Top of DATA

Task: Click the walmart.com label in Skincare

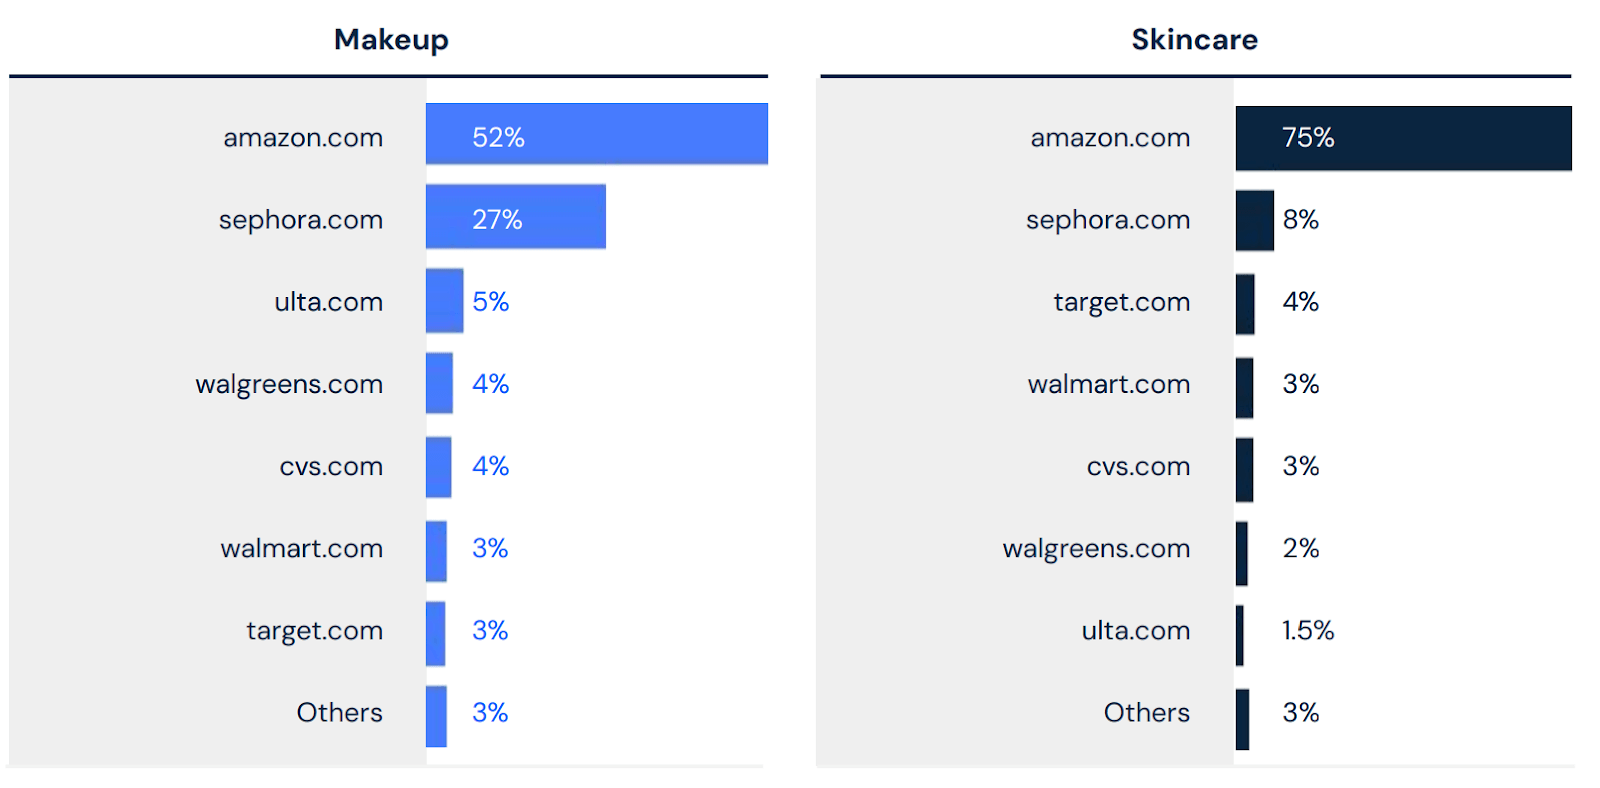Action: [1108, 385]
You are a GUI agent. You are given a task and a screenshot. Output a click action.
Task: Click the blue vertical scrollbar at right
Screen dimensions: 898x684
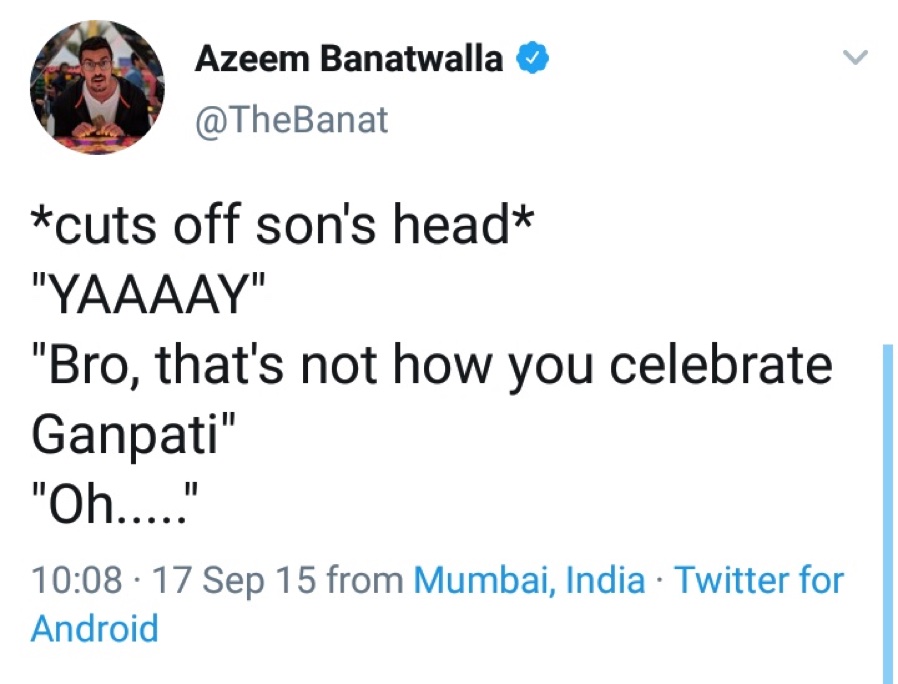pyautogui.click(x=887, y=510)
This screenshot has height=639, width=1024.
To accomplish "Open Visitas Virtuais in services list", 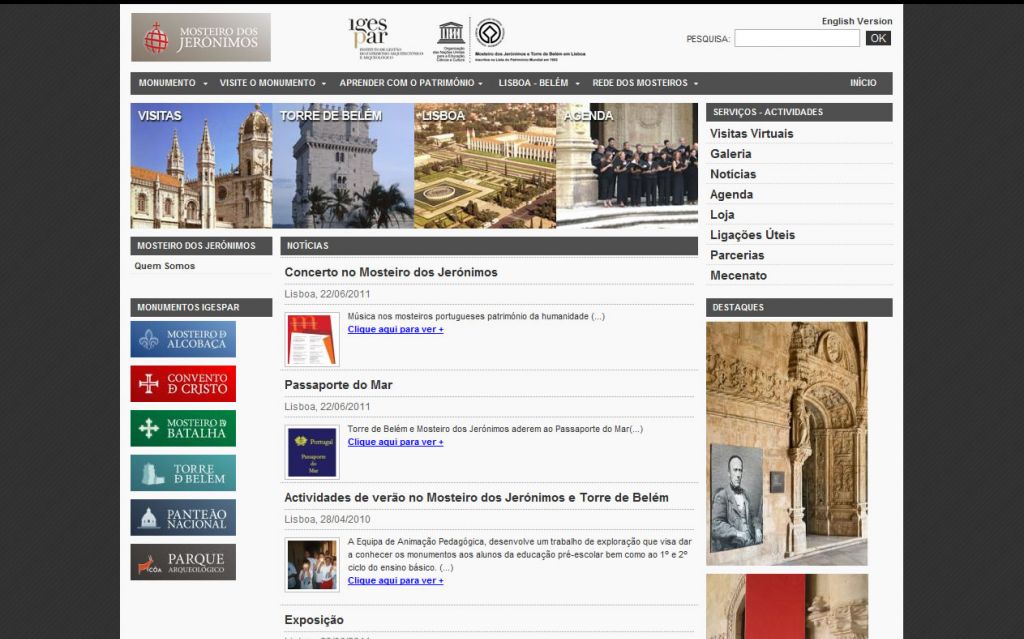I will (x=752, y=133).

Bottom of DATA
Top of DATA

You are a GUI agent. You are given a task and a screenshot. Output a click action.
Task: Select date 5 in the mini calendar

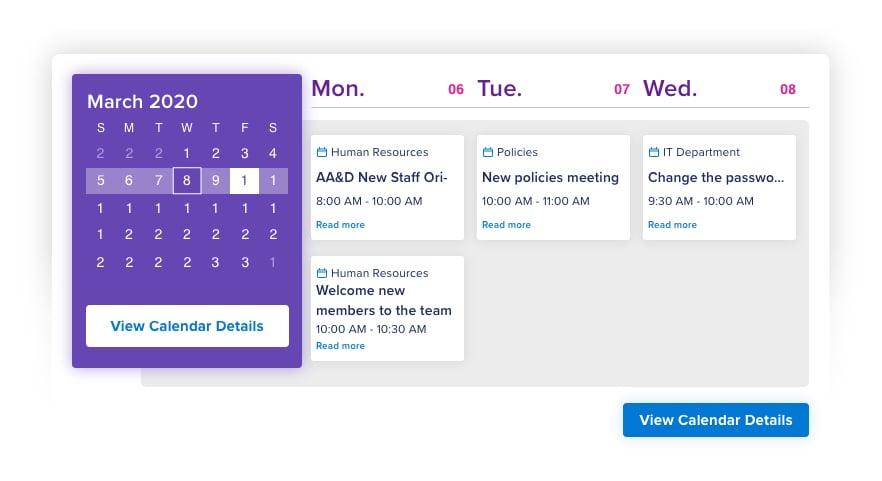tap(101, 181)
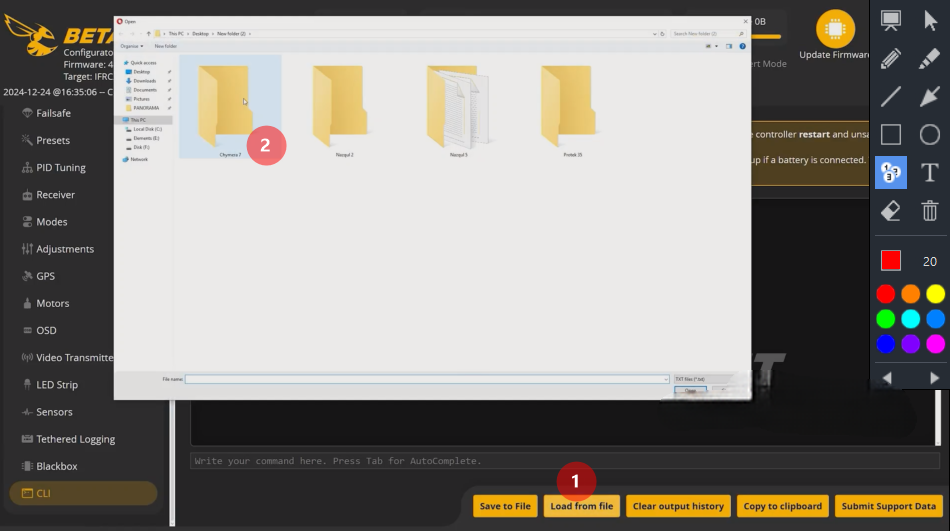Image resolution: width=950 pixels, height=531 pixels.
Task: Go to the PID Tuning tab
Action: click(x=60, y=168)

Bottom of DATA

*WORK INSTRUCTION*. Pictures do not belong in the answer. Return the lines above starting at the one with "Task: Click the walmart.com label in Skincare" and ending at the one with "This screenshot has height=639, width=1024.", both kept, exactly.

*EXERCISE RESPONSE*.
Task: Click the walmart.com label in Skincare

Action: [1108, 385]
You are a GUI agent. You are given a task and a screenshot. Output a click action.
Task: Click the blue vertical scrollbar at right
Screen dimensions: 898x684
pyautogui.click(x=887, y=510)
This screenshot has height=639, width=1024.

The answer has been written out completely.